Staff at the Automobile Association (AA) have voted for their first national strike in more than a century, in a row over proposed changes to their pension schemes.
The breakdown service's union, the Independent Democratic Union (IDU), said that 57 per cent of its 2,400 members had voted in favour of the walkout, with an 87 per cent turnout. Staff are angry at the AA's plans to cap employee pensions.
"We will look at the result and decide what we're going to do next," said the IDU national secretary Alistair Maclean. "We would rather talk with the AA and try to reach an agreement. If we don't manage to sit down with the company, we have no alternative than to follow the result of the ballot and set dates for strike action."
The AA management wants to put a cap on pensionable salaries, to raise employee contributions and to reduce the maximum annual rise in pensions paid to 2.5 per cent a year.
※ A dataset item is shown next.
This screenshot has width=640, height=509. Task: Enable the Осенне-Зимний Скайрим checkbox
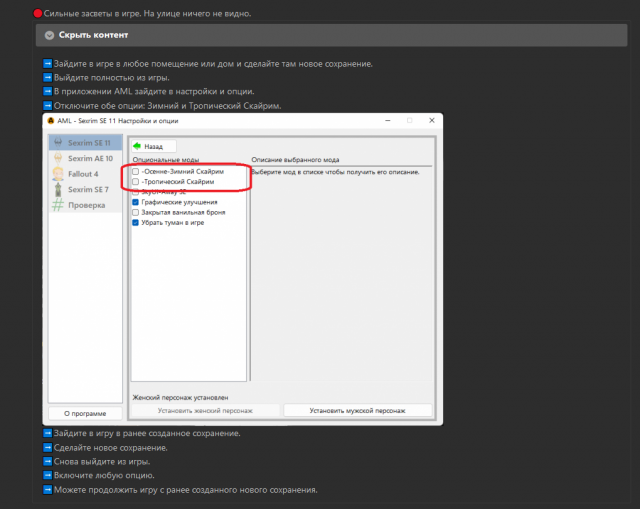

Mr Maclean accused the AA's owners of trying to rob pensions in a move he said would cost employees. The AA expressed disappointment at the outcome of yesterday's ballot, describing the IDU as "out of touch with the real world". The breakdown service accused the IDU of "jumping the gun" by balloting AA patrols on strike action before the consultation period ends on 23 April.
"Ballots calling for industrial action are premature as we believe that most staff accept the need for change," said Andrew Strong, chief executive of AA Services. "We have committed to increase our contributions by 40 per cent, and have improved our offer by raising the cap so feel that the union is out of touch with the real world on this issue.
"We think the majority of staff will support our proposals. We want to offer all our staff a good deal on pensions. The AA is bucking the trend by proposing to keep our final salary section and career average sections open when most companies are closing theirs."
The AA said a majority of patrols did not vote in favour of strike action – which would be the first in organisation's 105 year history – as more than 400 were not part of the union. "There's still support among our patrols so we're hoping it won't go to a strike," said Sue Beeson, head of PR at the AA.
The AA's 15 million members across the country have been reassured by the self-proclaimed "fourth emergency service" that contingency plans would be enacted to ensure they received a good service, as hundreds of patrols would not be involved in any strike action.
However, the Association of British Drivers expressed concern. "It's a very sad day if people are going to be breaking down and not getting the help they need," said a spokesman. "A lot of people do rely on the AA and RAC for breakdown cover. If that's not forthcoming, that's not a good situation for drivers."
Meanwhile, members of the Rail, Maritime and Transport (RMT) union held an executive meeting yesterday to plan for a fresh ballot, after strike action timetabled for this week was ruled unlawful by the High Court. "Our dispute with Network Rail remains alive," said the RMT leader Bob Crow. "The fight to defend 1,500 safety-critical jobs out on the tracks, and safe working conditions for both our signals and maintenance staff, will not be kicked aside by one highly political court ruling."